Women's safety a key priority for new Devon and Cornwall Police chief

By Philip Churm - Local Democracy Reporter 18th Jan 2023

Chief Constable Will Kerr OBE (Devon and Cornwall Police)
Chief Constable Will Kerr OBE (Devon and Cornwall Police)

Devon and Cornwall Police's new chief constable says he is committed to creating an environment where women "can feel safe to walk about our streets and our communities without being harassed or challenged."

Speaking just weeks after taking up his role, Will Kerr has declared tackling violence against women and girls a key priority. 

Mr Kerr was formerly the deputy chief constable with Police Scotland. He spent over 27 years in the Police Service of Northern Ireland and joined the National Crime Agency (NCA) on secondment in 2017. He was awarded an OBE in 2015 and joined Police Scotland in 2018 but said he was looking forward to his new role.

"It's a real privilege to live and work in such a wonderful part of the country and with a police force that actually gets the importance of basic policing, to understand the value of community connections and has a strongly supportive community behind it," said Mr Kerr.

Mr Kerr also spoke about the need to improve performance across the service at a time when the force is currently in special measures. But he insists they are getting many things right. 
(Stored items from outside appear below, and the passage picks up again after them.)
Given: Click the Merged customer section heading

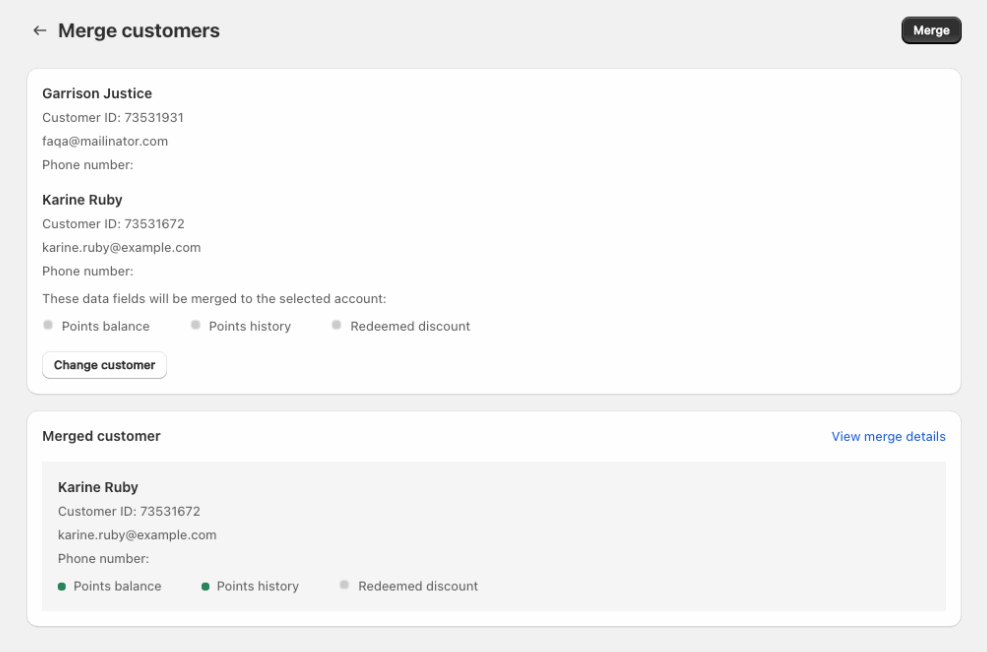Looking at the screenshot, I should pyautogui.click(x=101, y=436).

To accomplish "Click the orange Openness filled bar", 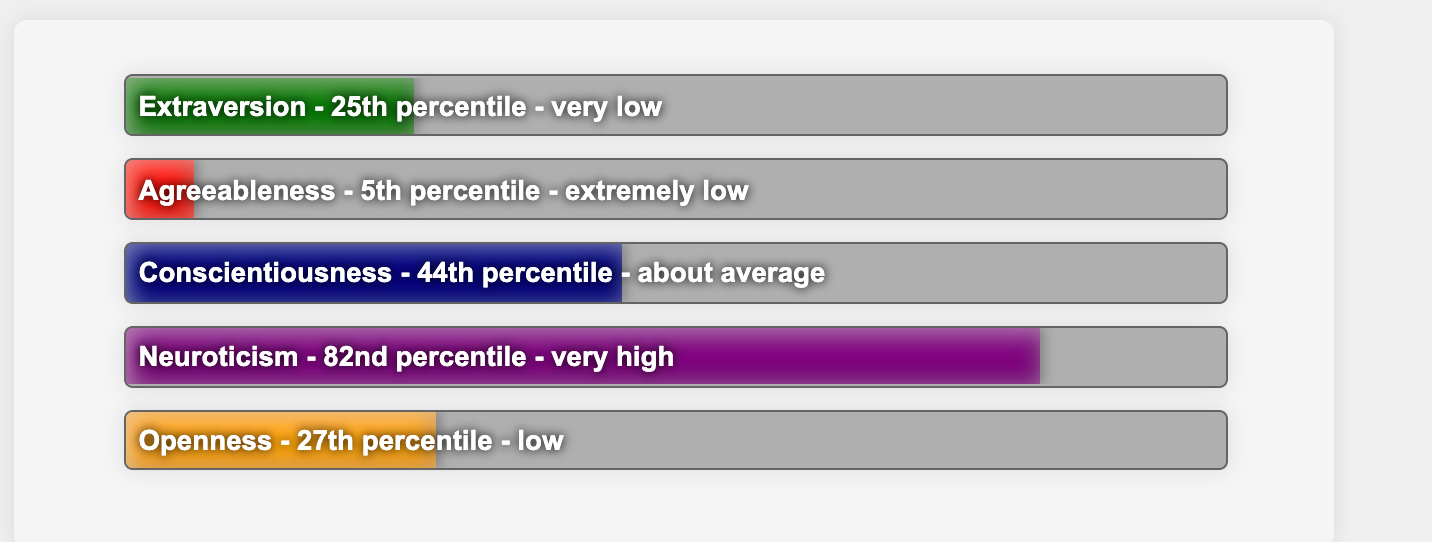I will [281, 440].
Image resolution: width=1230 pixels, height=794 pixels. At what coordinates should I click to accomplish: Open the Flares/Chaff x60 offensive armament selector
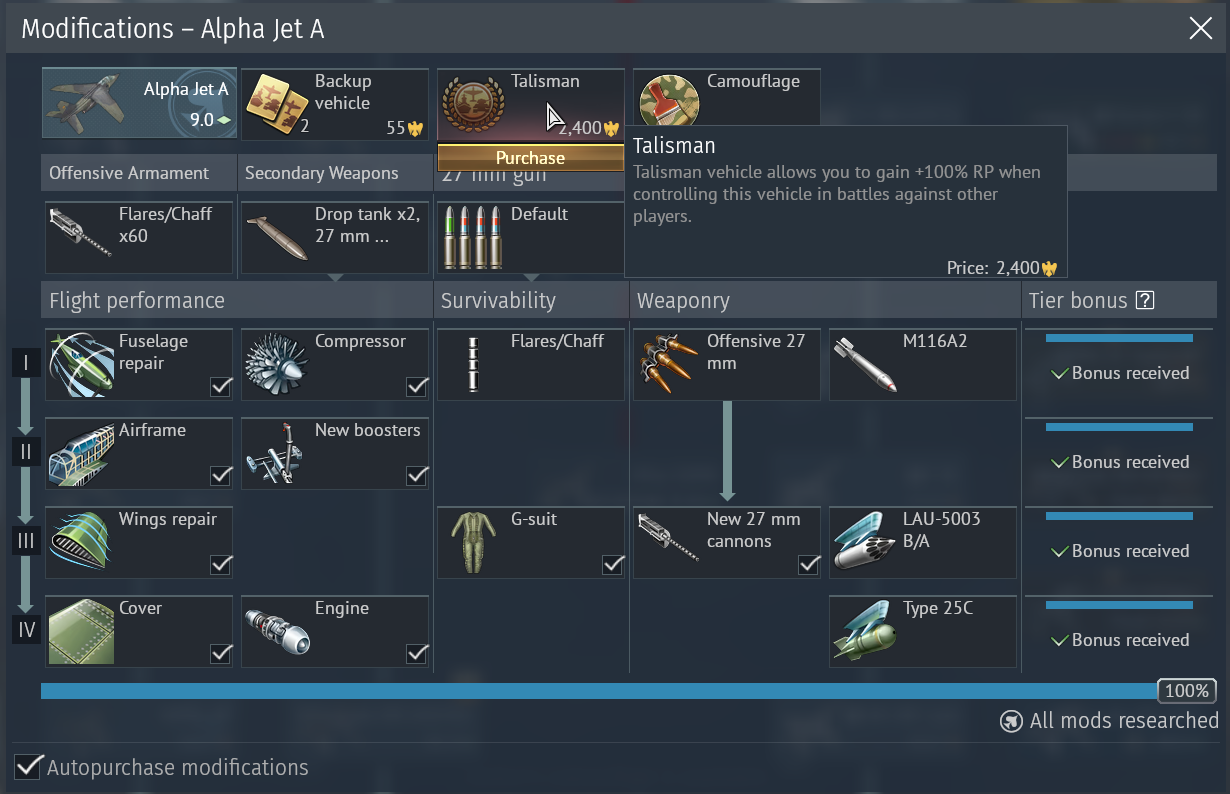pyautogui.click(x=139, y=238)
"There are some challenges for Devon and Cornwall Police at the moment," he said. "But there are also some areas in which it's performing incredibly well. So my job is to make sure I maintain the latter and address the two or three areas where His Majesty's Inspectorate of Constabulary said that the force needs to improve its performance. We do and we will this year." 

Mr Kerr says the force will continue to work with other agencies to help stamp out violence against women and girls.

"This is a massively important subject," said Mr Kerr. "Tackling violence, in particular tackling violence against women and girls, has never been more important for policing. 

"And we work incredibly closely with a range of partners across the South West who have been every bit as proactive as we are in tackling this terrible pernicious crime and scale of behaviour when it comes to particularly harassment of women and girls in the street." 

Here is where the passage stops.